"Ecco come abbiamo salvato la vita di Alex Zanardi"

Parla il medico intervenuto con Pegaso e che ha intubato subito lo sportivo. "Lo conoscevamo, era venuto a trovarci nella nostra sede"

Alex Zanardi

Alex Zanardi

Siena, 24 giugno 2020 -   «Venti anni di esperienza di fronte alle situazioni più critiche e delicate, come medico dell’elisoccorso di Grosseto. A tale patrimonio ho attinto anche per affrontare il caso di Alex Zanardi mantenendo lucidità e calma quando mi sono trovato di fronte un personaggio che conoscevo. Era venuto a trovarci per portarci l’incoraggiamento personale.

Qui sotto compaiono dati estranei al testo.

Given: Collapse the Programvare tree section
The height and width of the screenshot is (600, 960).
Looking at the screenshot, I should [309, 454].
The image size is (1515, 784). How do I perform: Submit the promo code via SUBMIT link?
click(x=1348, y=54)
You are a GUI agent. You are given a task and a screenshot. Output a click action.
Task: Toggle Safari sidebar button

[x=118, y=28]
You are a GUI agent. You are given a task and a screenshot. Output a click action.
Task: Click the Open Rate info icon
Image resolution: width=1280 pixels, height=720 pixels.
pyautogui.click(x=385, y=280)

Visita inaspettata di cui eravamo stati onorati». Non fa una grinza il dottor Robusto Biagioni che venerdì era sul ‘Pegaso’ volato a Pienza.

Dottore, è stata dura a livello emotivo? «Non durante ma nel post intervento quando c’è stata una presa di coscienza toccante fra i componenti dell’equipaggio».

Quanto avete impiegato per arrivare sul posto? «Circa 14 minuti di volo da Grosseto, più qualcuno pre-partenza e post atterraggio per motivi tecnici. E’ la prassi».

Dove siete atterrati?. «In un campo. Abbiamo attraversato la boscaglia con l’aiuto del soccorritore alpino che ha reso più agevole il nostro percorso. Subito dopo l’elicottero si è posizionato in un punto più adeguato per l’imbarco del ferito evitando di farlo passare nella boscaglia».

Quando avete saputo che si trattava di Zanardi? «Mentre percorrevamo il tratto dall’elicottero al paziente».

Il primo pensiero? «Siamo tutti rimasti concentrati sul da farsi».

Erano già intervenuti i vostri colleghi del 118. «Avevano già svolto la prima parte delle manovre salvavita. Siamo subentrati in supporto, seguendo i protocolli, per l’ulteriore stabilizzazione».

Ha intubato Zanardi, operazione giudicata complessa viste le ferite, tanto da ricevere l’apprezzamento dei suoi colleghi delle Scotte. «E’ avvenuta sul posto l’intubazione orotracheale: poteva essere un’operazione difficile ma è stata di media difficoltà. Quindi sono stati stabilizzati i segmenti ossei fratturati del volto e del cranio, ridotto il sanguinamento delle ferite che erano cospicue con manovre e bendaggi compressivi».

Cosa ha visto sul posto dell’incidente? «Il nostro obiettivo era salvarlo, ho solo notato intorno tanta gente. Molti ciclisti».

Il viaggio verso Siena? «C’è stato bisogno solo di misurare senza correggere i parametri vitali. Ha confermato di avere un grande fisico da atleta, ha reagito molto bene».

Poi al pronto soccorso... «Ad attenderlo un’équipe multidisciplinare, dai chirurghi ai radiologi. L’abbiamo lasciato consapevoli che l’esito della partita vera si giocava sul piano neurologico».

Un attimo di pausa e il rientro. «Abbiamo riassettato l’elicottero e in questa occasione, sia io che l’infermiere, abbiamo ricordato, con immagini diverse, questo personaggio eccezionale che era venuto a trovarci».

I nomi della squadra? «Oltre a me, l’infermiere Andrea Morante, il soccorritore alpino Stephan Bohli, il comandante Marcello Cardillo, il secondo pilota Stefano Cecamore e il tecnico Roberto Arimondi». Se si riprenderà, come tutti sperano, vi incontrerete? «Di recente un paziente per cui nessuno avrebbe preventivato un esito positivo è venuto a salutarci. Io mi sposterei ben volentieri da Zanardi per salutarlo, se lui fosse d’accordo».